2.    He insists that we are in a pure world economy.  Most large companies are multinationals.  He mentioned that Exxon Mobil, Proctor and Gamble and General Motors, to name only a few, are multinational companies that have material presences in over 200 nations.  Many of these companies occupy more nations than does the United Nations.  He claimed that although these are "American" companies by name, they are really multinationals.  He mentioned that they will ultimately have allegiances to their stockholders and to themselves, and not necessarily to a hosting nation.  He mentioned, "everything is made by the world.  You can ignore the label."  If you are buying a GM car, you are buying a car that was made internationally.  If you buy a Honda, you are buying a car that is made internationally.  He mentioned that GM has over 200 manufacturing facilities outside the USA. 

        He insists that you can not think in terms of Nation States.  Think globally, not locally.  Everything we touch is a world instrument.  He mentions that Airbus and Boeing have 95% of the same parts.  There are several differences, but they are mostly slight differences.  He mentioned that the number one difficulty that multinational companies are encountering is cultural differences.

3.    He went on to discuss the confusion of Savings rates.  The National Income Accounts savings rate is calculated by looking at taxable income only.  This is the rate that is being quoted when we hear that the US has a 0% savings rate.  He claims that the Federal Reserve rate does not include rising asset prices.  Hence, these rates can be distorted by retirement plan savings and rising asset prices (such as real estate over the last 10 years).  He emphasizes to merely be mindful of the varying calculations, and to collect and interpret data over a long period of time.

4.    He claims that the recent increase in consumer confidence was merely a result of fuel prices going down.  To me this seemed simple enough.  I made a note to myself to simply watch energy prices for a possible gauge of our economic health and profitability growth.

5.    He stresses the future of the education system.  I am not certain what he meant of that.  I assume he meant that education is of the greatest importance in the future.  He discussed that the largest steel company in the world, is Nucor.  They are located in the USA.  He mentions that 20 years ago, it took Nucor about 25 people to generate 1 ton of steel.  Now with automation and technology it takes less than 1 person to generate the same 1ton of steel. 

6.    He stressed that America is competitive and entrepreneurial.  He again mentioned to think globally.  He mentioned that he has spoken with a few USA furniture manufacturers.  The ones that are only located in the US are losing business, not to foreign owned companies, but to companies that are based in the US , but manufacture worldwide.  He discussed that certain people will be hurt by this, but that people will adjust.

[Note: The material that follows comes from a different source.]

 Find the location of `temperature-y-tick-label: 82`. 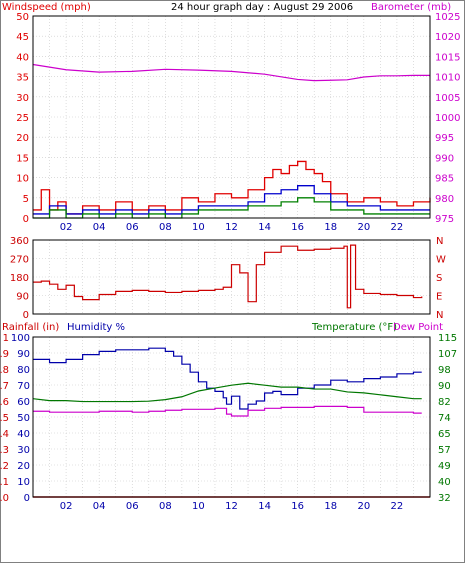

temperature-y-tick-label: 82 is located at coordinates (444, 402).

It is a mere economic evolution process.  He went onto say, "education, education, education".

7.    He mentioned that we will see economic indicators that exclude food and energy.  He explained the reason those components are excluded is because they don't really show underlying economic trends.  Food and energy will be consumed no matter what.  I guess one could argue the demand will change with pricing, but Delos mentioned that the underlying economic trends are gauged without food and energy.

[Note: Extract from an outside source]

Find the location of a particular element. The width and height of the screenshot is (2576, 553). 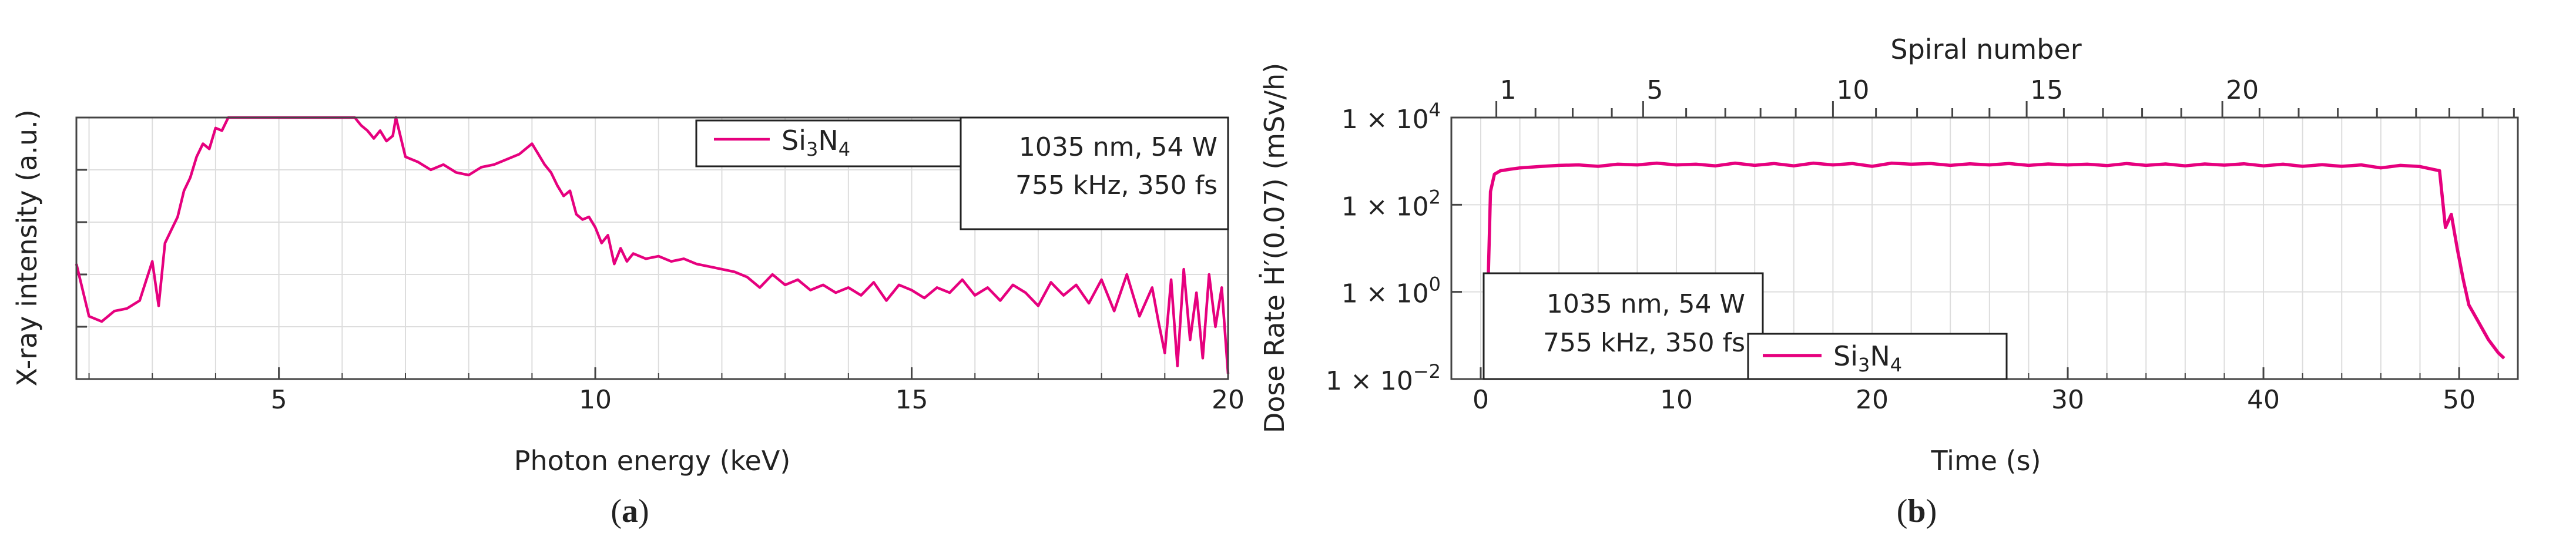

8.    He mentioned that he is not overly concerned with the decline of the US Dollar.  He thinks there might be an intervention at some point.  He also mentioned that the US tourist industry is enjoying the falling dollar a great deal.  Many foreigners are coming to the States. Of course, US manufacturers benefit from the weak dollar, since our goods are cheaper abroad.  Keep in mind, if you travel abroad, you will feel the pain of the weak dollar in lost purchasing power.